Tenía veintiséis años cuando, casi por azar, me encontré con el libro de un autor ecuatoriano. Hasta entonces no me había encontrado con literatura ecuatoriana que me entusiasmara demasiado o, en otras palabras, que me reflejara. Lo poco que había leído me resultaba aburrido y forzado; a veces interesante, incluso bello, pero lejano. Cuando agarré ese libro ya no lo solté. Al fin encontraba personajes con los que me identificaba, personajes que hablaban como yo, conflictos cercanos a los míos, y pude reconocer la misma ciudad que yo habitaba.

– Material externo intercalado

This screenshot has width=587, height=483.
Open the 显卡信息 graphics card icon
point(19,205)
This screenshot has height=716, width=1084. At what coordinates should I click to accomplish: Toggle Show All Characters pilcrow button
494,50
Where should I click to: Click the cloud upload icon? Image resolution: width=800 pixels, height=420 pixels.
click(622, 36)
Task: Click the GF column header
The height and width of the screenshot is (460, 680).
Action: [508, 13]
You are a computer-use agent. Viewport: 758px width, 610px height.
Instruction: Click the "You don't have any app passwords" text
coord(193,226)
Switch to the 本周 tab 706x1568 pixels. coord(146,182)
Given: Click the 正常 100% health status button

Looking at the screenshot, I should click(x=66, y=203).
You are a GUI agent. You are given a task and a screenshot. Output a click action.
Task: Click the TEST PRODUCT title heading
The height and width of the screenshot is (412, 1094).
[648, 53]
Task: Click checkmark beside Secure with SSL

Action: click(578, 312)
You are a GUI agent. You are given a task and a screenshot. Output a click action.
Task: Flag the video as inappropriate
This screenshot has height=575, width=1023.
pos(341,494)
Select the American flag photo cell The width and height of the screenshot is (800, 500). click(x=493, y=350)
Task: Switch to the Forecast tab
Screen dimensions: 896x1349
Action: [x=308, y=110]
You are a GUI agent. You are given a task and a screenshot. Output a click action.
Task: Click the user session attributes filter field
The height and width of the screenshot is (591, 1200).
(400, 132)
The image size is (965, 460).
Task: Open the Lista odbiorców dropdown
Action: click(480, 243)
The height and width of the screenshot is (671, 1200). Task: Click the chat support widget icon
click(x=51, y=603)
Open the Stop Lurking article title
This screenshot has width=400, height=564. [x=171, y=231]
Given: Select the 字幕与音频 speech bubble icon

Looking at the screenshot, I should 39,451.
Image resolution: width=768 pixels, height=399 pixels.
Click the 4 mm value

Enseguida pensé que quería ser amiga de ese autor, busqué su perfil en Facebook, pero claro, este autor era tan chévere que no tenía Facebook. Me quedaría con la pica de conocer al autor de Hablas demasiado.
Semanas más tarde recibí un mail en el que me pedían información sobre las locaciones de una película que yo había hecho. Lo necesitaban para un libro en proceso. Quien me escribía no me conocía personalmente pero había visto mi película y le había gustado, entonces había conseguido mi correo y me había escrito. Sincronicidad junguiana. Porque, obvio, esa persona era Juan Fernando, el autor de Hablas demasiado, y tiempo después me invitó a escribir una columna en la revista con la que yo siempre había fantaseado publicar, esta revista que usted ahora mismo tiene en sus manos.